[What the exercise asks] Reproduce the records verbatim, beginning with the line that contains "You are a computer-use" and continuing through the end of the records. Leave the pictures out of your answer.

START Information supplied

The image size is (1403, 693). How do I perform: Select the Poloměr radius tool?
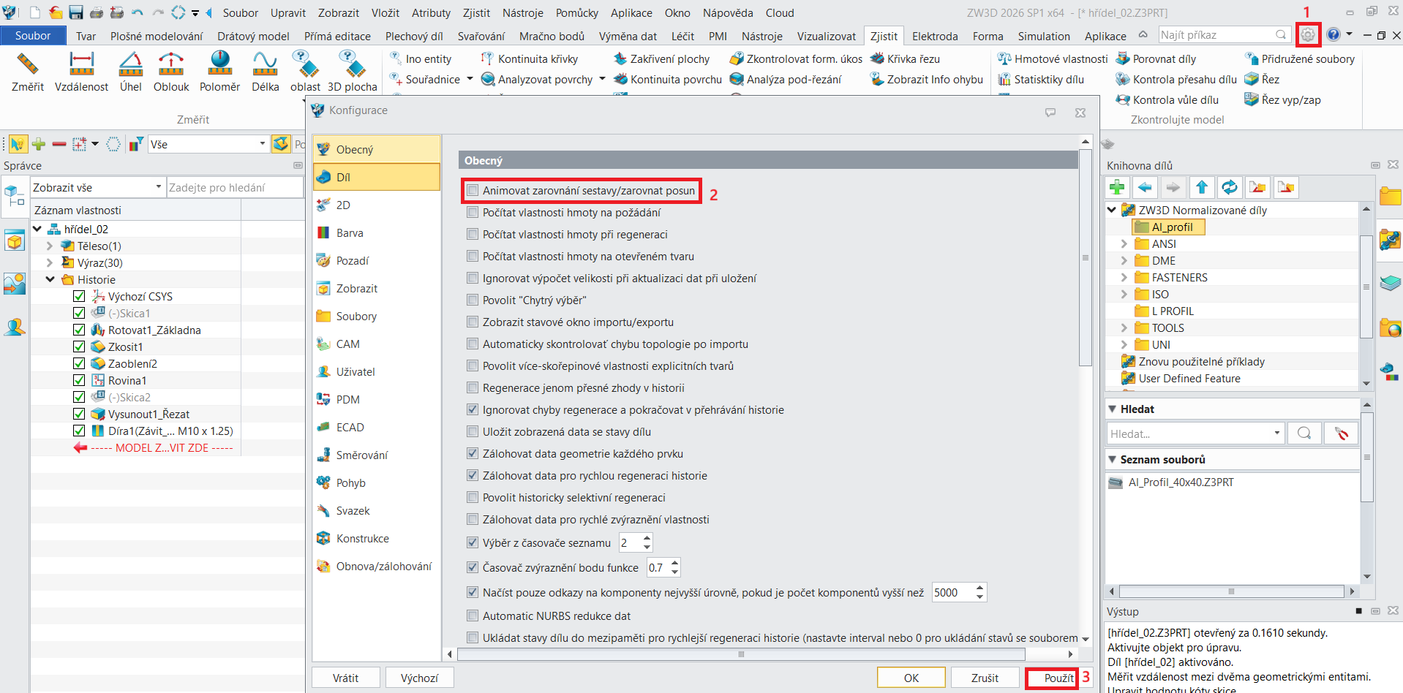(x=219, y=72)
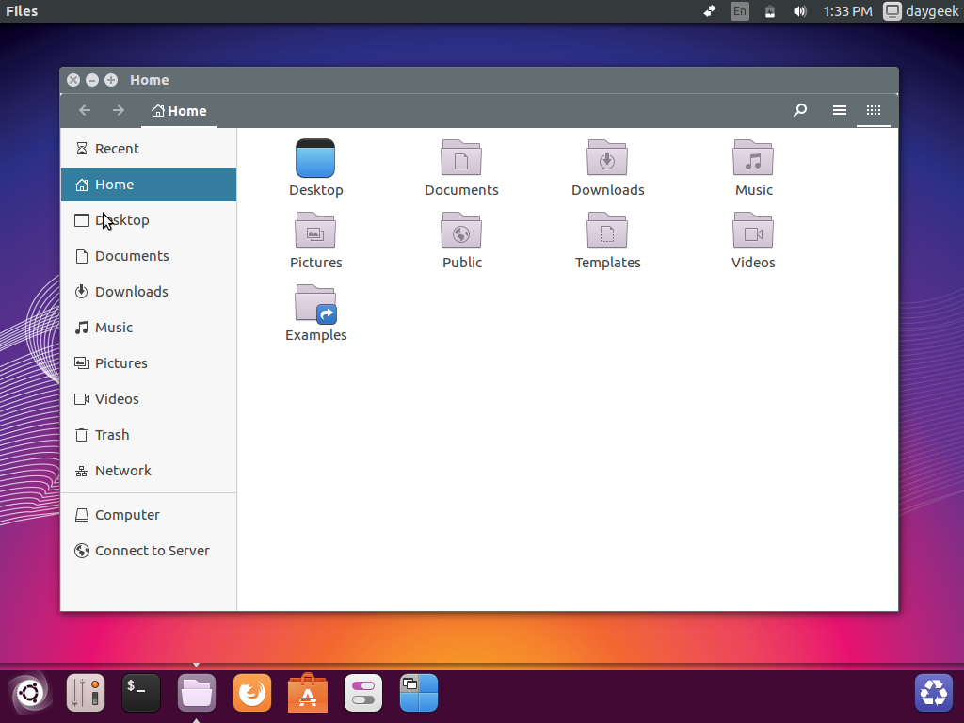Screen dimensions: 964x723
Task: Open the search icon in Files toolbar
Action: click(800, 110)
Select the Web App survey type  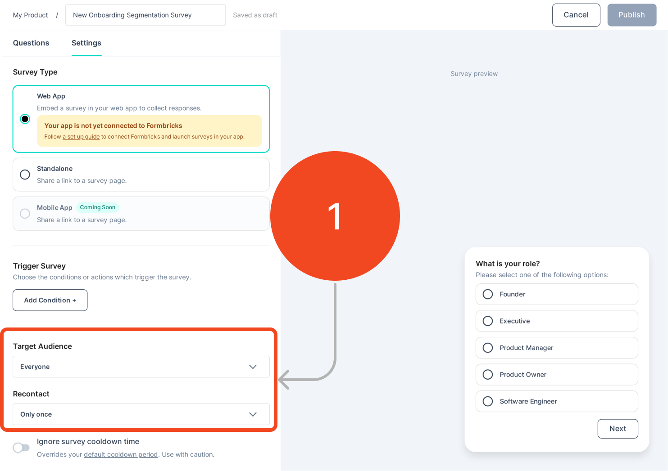[x=25, y=119]
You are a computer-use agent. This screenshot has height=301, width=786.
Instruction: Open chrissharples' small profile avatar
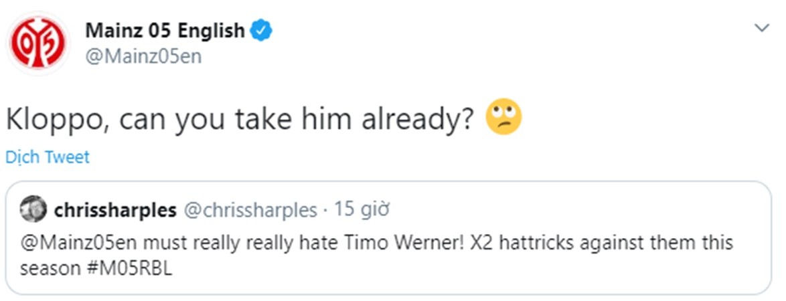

END Information supplied

[Result]
You are a computer-use agent. This screenshot has height=301, width=786.
Instruction: Open chrissharples' small profile avatar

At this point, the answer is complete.